I like listening to Old Time Radio podcasts. One that I especially enjoy these days is the old 1940's Superman radio program. As a mere historical curiosity, it's worth noting if only because it was the radio program--and not the comics--that introduced the characters of Jimmy Olsen and Perry White, but it's actually fairly entertaining, too! And, at a mere 15 minutes (or less) per episode, it's not too difficult to fit in between other tasks.
There are, of course, the elements of the program's era which can be a bit eyebrow-raising in the modern era. Besides less than politically correct depictions of Asians and American Indians, for example, this Superman doesn't seem to mind putting bad guys in mortal peril in order to get them to surrender (although, even as far back as then, I haven't noticed that he's actively killed anyone. More than a few bad guys have died as a result of their own machinations, though!). And, honestly, this version of Superman seems unusually slow to me. I'm used to reading about and seeing a Superman who can move so fast that he can travel practically anywhere in the world in the blink of an eye, should he so choose. Although the programs do use a variation of the traditional "faster than a speeding bullet" line (it changes every now and again. The episode I'm listening to now says that Superman can "race a speeding bullet to its target," which is certainly close enough), I'm constantly getting the impression that Superman himself is unsure that he can make it from Point A to Point B quickly enough to save the day.
Obviously, at least some of this is simply a side effect of the need to build tension in an action-packed radio adventure. And, generally, they succeed at their goal. It's also really pretty remarkable how voice actor Bud Collyer (who also hosted some early game shows, so I've just gotta respect him!) was able to switch his voice down an octave or so from what he used as Clark Kent to the voice he used for Superman. It's as close as one could hope for in a non-visual medium to actually seeing Kent rip open his shirt to don the red and blue tights.

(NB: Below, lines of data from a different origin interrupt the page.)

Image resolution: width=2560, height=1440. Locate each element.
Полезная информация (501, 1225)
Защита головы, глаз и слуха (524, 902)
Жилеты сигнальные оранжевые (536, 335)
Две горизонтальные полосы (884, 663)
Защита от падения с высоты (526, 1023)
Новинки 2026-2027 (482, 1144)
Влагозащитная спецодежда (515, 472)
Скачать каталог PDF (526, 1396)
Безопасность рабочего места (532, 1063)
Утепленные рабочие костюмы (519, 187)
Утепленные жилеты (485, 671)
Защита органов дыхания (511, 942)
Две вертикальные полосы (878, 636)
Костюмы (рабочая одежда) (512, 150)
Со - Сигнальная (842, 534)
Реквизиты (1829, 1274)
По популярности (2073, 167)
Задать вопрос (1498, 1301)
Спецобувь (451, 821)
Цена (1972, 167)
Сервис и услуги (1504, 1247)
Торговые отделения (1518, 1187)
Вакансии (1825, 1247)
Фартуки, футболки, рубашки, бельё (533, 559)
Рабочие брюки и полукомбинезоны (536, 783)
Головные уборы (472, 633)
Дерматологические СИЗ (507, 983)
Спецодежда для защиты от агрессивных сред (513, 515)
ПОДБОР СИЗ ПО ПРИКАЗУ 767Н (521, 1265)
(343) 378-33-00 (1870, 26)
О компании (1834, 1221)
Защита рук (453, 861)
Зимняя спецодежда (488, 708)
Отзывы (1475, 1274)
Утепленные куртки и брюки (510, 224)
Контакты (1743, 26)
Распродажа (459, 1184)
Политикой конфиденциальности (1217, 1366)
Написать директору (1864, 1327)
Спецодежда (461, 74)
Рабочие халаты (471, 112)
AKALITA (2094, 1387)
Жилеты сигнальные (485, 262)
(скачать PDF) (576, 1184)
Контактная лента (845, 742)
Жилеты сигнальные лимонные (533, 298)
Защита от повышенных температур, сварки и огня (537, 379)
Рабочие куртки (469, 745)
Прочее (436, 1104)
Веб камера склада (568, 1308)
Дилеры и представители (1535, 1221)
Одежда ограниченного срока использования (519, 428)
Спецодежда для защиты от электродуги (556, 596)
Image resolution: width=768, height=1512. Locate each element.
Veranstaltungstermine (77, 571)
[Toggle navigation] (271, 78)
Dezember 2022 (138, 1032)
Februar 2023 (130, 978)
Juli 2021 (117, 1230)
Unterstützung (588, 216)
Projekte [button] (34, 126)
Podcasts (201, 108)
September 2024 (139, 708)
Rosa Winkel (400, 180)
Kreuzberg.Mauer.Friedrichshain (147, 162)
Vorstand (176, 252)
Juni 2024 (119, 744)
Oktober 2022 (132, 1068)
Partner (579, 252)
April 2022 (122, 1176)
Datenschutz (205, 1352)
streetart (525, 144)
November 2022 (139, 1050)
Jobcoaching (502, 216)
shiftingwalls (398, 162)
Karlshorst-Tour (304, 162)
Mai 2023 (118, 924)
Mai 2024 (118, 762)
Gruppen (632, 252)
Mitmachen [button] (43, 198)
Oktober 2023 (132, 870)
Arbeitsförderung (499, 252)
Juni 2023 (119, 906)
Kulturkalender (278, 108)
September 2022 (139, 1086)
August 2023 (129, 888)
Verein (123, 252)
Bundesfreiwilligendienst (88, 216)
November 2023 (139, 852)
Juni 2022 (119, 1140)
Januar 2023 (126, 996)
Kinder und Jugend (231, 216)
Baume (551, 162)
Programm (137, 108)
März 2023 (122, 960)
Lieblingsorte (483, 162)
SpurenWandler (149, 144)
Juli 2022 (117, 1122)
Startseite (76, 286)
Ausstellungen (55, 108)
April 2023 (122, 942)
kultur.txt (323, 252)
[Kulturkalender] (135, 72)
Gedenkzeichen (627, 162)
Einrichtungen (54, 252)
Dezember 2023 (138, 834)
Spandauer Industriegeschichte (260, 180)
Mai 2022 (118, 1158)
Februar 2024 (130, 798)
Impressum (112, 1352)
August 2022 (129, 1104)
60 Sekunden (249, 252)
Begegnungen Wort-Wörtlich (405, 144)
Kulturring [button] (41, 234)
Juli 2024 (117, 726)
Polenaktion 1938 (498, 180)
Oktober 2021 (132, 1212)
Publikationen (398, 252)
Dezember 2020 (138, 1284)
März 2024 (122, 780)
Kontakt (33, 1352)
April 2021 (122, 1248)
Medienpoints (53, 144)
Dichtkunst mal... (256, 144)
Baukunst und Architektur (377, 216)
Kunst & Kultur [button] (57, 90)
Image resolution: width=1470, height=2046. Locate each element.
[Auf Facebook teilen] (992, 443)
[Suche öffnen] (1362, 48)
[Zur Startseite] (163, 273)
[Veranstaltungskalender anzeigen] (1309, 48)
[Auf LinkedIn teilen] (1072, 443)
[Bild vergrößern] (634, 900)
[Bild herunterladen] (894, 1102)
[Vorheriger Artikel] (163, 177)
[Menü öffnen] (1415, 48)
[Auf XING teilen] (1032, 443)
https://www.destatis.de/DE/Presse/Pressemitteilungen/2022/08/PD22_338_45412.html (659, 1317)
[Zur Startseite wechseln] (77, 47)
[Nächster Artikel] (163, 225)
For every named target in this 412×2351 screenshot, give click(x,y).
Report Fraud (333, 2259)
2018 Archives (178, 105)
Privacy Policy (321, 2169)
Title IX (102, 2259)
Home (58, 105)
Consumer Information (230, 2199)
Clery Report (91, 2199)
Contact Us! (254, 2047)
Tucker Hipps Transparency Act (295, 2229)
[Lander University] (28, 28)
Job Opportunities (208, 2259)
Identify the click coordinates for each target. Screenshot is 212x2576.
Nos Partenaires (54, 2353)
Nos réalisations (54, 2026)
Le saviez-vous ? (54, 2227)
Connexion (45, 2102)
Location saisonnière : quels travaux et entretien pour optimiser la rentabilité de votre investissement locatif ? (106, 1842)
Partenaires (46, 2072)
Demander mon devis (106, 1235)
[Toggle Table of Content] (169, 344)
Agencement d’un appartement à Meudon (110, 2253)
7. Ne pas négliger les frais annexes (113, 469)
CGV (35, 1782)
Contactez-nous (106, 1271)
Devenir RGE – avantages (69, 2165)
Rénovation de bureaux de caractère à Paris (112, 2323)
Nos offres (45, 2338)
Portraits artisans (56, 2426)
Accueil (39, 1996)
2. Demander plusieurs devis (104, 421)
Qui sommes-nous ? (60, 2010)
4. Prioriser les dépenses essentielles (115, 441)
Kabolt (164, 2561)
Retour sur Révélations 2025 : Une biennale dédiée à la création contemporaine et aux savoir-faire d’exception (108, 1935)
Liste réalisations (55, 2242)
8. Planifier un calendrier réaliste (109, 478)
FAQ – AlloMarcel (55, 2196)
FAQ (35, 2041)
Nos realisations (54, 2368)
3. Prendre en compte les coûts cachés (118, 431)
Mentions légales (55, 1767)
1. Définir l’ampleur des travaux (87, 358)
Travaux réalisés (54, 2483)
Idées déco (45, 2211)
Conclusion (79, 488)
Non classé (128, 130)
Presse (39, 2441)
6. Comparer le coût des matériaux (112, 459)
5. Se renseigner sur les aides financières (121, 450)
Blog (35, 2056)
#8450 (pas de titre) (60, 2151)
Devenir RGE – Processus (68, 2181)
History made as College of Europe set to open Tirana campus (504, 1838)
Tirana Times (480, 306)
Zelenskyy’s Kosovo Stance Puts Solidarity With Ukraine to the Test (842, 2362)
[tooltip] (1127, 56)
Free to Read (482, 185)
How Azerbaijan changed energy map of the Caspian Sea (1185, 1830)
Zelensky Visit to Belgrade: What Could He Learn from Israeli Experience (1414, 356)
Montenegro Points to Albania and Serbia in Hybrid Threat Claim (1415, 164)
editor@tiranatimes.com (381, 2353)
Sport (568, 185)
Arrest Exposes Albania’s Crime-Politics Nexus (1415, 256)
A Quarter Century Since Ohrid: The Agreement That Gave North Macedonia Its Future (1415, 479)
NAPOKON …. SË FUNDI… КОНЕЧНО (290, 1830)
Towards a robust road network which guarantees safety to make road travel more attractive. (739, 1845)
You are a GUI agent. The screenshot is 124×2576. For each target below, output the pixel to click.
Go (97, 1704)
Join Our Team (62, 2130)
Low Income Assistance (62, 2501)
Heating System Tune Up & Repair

Hundreds of episodes were made over the course of more than a decade. Not all them exist anymore, but there are more than enough to keep you going for quite a while, especially at the rate of two or three a week (which is about how often the episodes were broadcast in the 1940's, as well). You can find a good supply of episodes for free download (they're believed to be in the Public Domain now) over at the Internet Archive.